Supplied information —
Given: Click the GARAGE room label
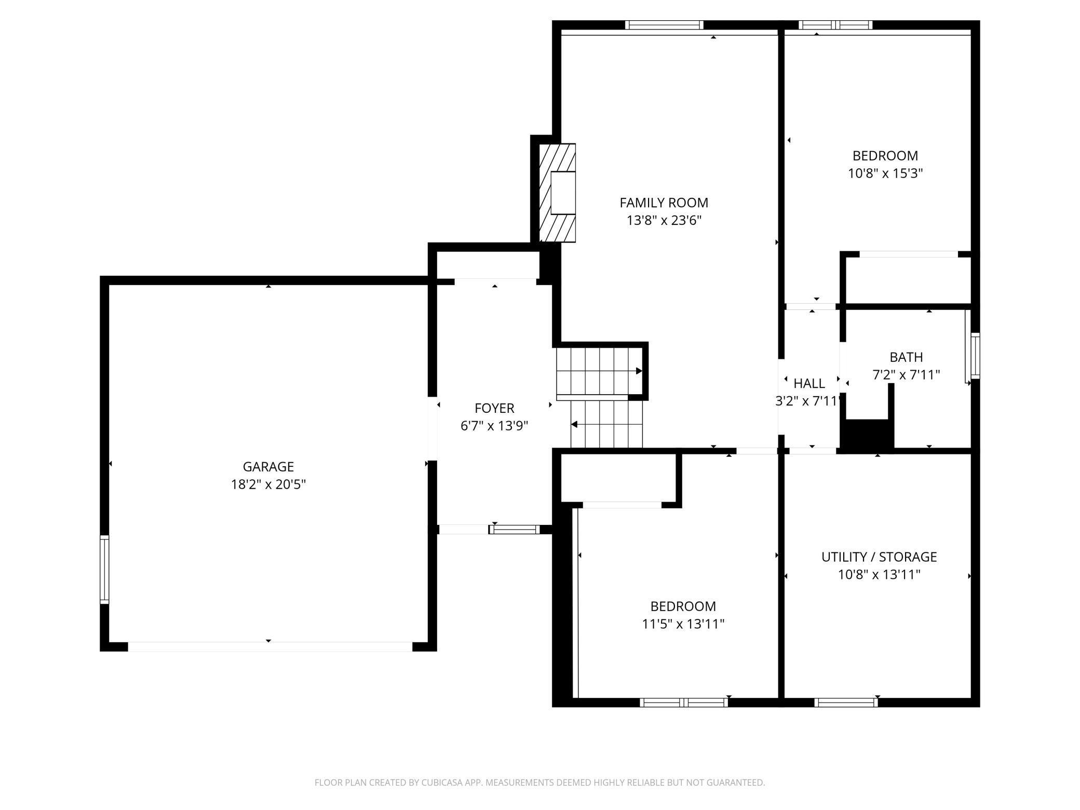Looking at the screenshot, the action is (x=268, y=466).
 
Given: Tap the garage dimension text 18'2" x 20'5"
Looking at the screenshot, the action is (x=268, y=484).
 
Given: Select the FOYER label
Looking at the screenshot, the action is (x=494, y=408).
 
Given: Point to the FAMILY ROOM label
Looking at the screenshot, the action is (x=664, y=203).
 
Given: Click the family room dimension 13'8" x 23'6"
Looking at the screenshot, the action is (x=664, y=221).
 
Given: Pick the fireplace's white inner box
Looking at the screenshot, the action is (x=563, y=193).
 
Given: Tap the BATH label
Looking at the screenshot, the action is (x=906, y=357).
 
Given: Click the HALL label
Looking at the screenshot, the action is (x=809, y=384).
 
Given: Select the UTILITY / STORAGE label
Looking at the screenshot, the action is (x=879, y=557).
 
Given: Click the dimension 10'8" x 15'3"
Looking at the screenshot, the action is (x=885, y=173).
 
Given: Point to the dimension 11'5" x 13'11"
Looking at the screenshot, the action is (x=683, y=624).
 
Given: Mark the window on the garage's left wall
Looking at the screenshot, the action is (x=104, y=570).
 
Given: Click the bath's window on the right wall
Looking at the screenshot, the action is (x=975, y=356).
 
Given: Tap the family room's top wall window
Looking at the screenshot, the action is (x=664, y=25).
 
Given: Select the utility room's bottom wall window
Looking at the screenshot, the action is (x=846, y=703).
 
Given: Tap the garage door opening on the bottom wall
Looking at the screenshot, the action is (x=270, y=647).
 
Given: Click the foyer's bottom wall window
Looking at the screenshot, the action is (x=514, y=530).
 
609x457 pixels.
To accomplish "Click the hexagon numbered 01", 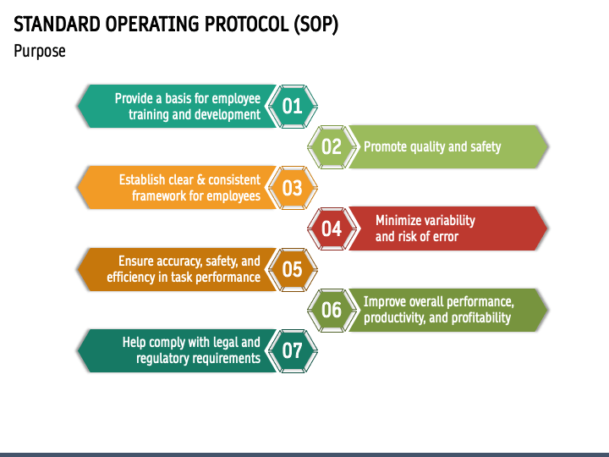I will click(x=292, y=107).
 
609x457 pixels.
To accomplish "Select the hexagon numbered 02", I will click(x=332, y=147).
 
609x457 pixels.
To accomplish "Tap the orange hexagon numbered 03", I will click(x=292, y=188).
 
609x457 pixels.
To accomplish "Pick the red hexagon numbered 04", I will click(x=332, y=228).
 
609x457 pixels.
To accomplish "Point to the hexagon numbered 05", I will click(x=292, y=269).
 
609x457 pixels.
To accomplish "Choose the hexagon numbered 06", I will click(x=332, y=310).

Exercise goal — Reproduce the lines of the listing above verbatim, starting at the beginning of the listing and ending at the line containing "Looking at the screenshot, the action is (x=664, y=221).", with both ends included. Omit the pictures from your reproduction.

Answer for the task —
Given: Click the GARAGE room label
Looking at the screenshot, the action is (x=268, y=466).
 
Given: Tap the garage dimension text 18'2" x 20'5"
Looking at the screenshot, the action is (x=268, y=484).
 
Given: Select the FOYER label
Looking at the screenshot, the action is (x=494, y=408).
 
Given: Point to the FAMILY ROOM label
Looking at the screenshot, the action is (x=664, y=203).
 
Given: Click the family room dimension 13'8" x 23'6"
Looking at the screenshot, the action is (x=664, y=221).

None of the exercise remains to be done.